Mutations in
smu-2 were isolated as extragenic suppressors of the synthetic lethal phenotype of
mec-8 unc-52(viable) double mutants. The
smu-2 mutations also suppress other phenes of
mec-8 mutants, such as mechanosensory and chemosensory defects, apparently by a bypass mechanism;
mec-8 encodes a putative RNA binding protein that affects the accumulation of certain alternatively-spliced transcripts of
unc-52 and other genes (Lundquist et al. Development 1996 122: 1601-1610). Finally,
smu-2 mutations suppress the uncoordination conferred by nonsense mutations in exon 17 but not exon 18 of
unc-52 . We hypothesized that
smu-2 encodes a factor that regulates the splicing of various target genes, at least some of which are also targets of splicing control by MEC-8. Indeed, our RT-PCR experiments indicate that mutation in
smu-2 leads to enhanced skipping of exon 17 but not exon 18 of
unc-52 pre-mRNA. We identified
smu-2 by positional cloning and transformation rescue. We rescued the
smu-2 mutant phenotype (recessive suppression of
unc-52 and
mec-8 ) with the YAC Y37F3 and with a long-range PCR product that contained the single gene Y49F6B.4. We also found that a construct containing 2 kb of the promoter region of Y49F6B.4 inserted 5' to a full length cDNA (YK563h8) rescued
smu-2(
mn416) and that a frameshift mutation introduced in the same construct abolished rescue. Finally, we identified sequence alterations in Y49F6B.4 associated with all three known
smu-2 mutations. Database searches showed that
smu-2 is 37% identical to a mammalian nuclear protein called RED. The similarities between these proteins occur throughout their full extents. SMU-2 is the only protein with significant similarity to RED in the C. elegans genomic sequence database. Neubauer et al. (Nat. Genet. 1998 20: 46-50) identified RED in purified human splicesomes using mass spectrometry and peptide sequencing. The stringent conditions under which the spliceosomes were isolated--proteins transiently associated with spliceosomes were not isolated--suggest that RED is tightly associated with the spliceosome. RED was named after the most distinctive feature of the protein, a domain consisting of alternating basic (arginine) and acidic residues (aspartic and glutamic acid). RED domains are similar to RD domains that consist mainly of arginine and glutamic acid di-peptide repeats. RD domains have been found in a number of proteins that associate with the spliceosome. The human RED domain has diverged from SMU-2's RED domain--SMU-2 contains far more RD di-peptide repeats, and in addition it contains five serine residues.

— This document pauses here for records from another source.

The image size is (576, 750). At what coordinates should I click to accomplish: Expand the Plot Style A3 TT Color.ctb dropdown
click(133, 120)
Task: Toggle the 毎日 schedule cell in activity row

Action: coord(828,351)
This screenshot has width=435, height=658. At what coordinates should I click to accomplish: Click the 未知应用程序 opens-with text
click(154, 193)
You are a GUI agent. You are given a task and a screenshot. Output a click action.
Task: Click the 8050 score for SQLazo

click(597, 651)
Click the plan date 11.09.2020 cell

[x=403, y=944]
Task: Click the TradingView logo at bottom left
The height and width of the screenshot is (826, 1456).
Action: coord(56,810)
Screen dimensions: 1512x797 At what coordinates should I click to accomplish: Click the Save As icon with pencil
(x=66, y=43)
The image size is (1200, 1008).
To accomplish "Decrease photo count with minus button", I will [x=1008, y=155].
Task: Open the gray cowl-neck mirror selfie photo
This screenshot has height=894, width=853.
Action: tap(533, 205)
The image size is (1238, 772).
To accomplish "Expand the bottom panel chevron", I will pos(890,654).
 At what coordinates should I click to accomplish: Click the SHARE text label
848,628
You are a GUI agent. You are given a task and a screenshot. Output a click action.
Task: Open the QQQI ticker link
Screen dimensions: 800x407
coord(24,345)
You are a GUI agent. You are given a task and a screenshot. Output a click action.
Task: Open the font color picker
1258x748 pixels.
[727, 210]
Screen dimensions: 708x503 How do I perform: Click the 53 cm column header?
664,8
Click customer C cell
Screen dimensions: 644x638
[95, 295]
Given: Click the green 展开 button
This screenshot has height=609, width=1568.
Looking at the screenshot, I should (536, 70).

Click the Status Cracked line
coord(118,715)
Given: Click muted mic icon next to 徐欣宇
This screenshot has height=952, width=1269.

Surprisingly, Drosophila and Arabidopsis homologues do not contain a RED domain at all, although there is high conservation in regions outside this domain. None of our three
smu-2 mutations is a molecular null.
mn416 is a 3' splice site mutation,
mn610 is a single base pair deletion in the last quarter of the protein, and
mn611 is a rearrangement with a breakpoint in the last quarter of the protein; thus, both
mn610 and
mn611 are predicted to make the N-terminal three-quarters of the protein, including the RED domain. We gained further evidence that these mutations are not null when we did transformation rescue experiments using long-range PCR products generated from mutant DNA templates: mutant DNA was able to rescue the
smu-2 phenotype, presumably as a consequence of overexpression. We did RNAi experiments to see if we could detect a more severe
smu-2 phenotype. When we injected
smu-2 dsRNA (including the RED domain) into
unc-52(ts) mutants, we mimicked the
smu-2 mutant phenotype: over 98% suppression of
unc-52 and no embryonic lethality. We have monitored expression of a rescuing
smu-2::gfp reporter construct: the SMU-2::GFP is a nuclear protein that is ubiquitously expressed at all stages of development.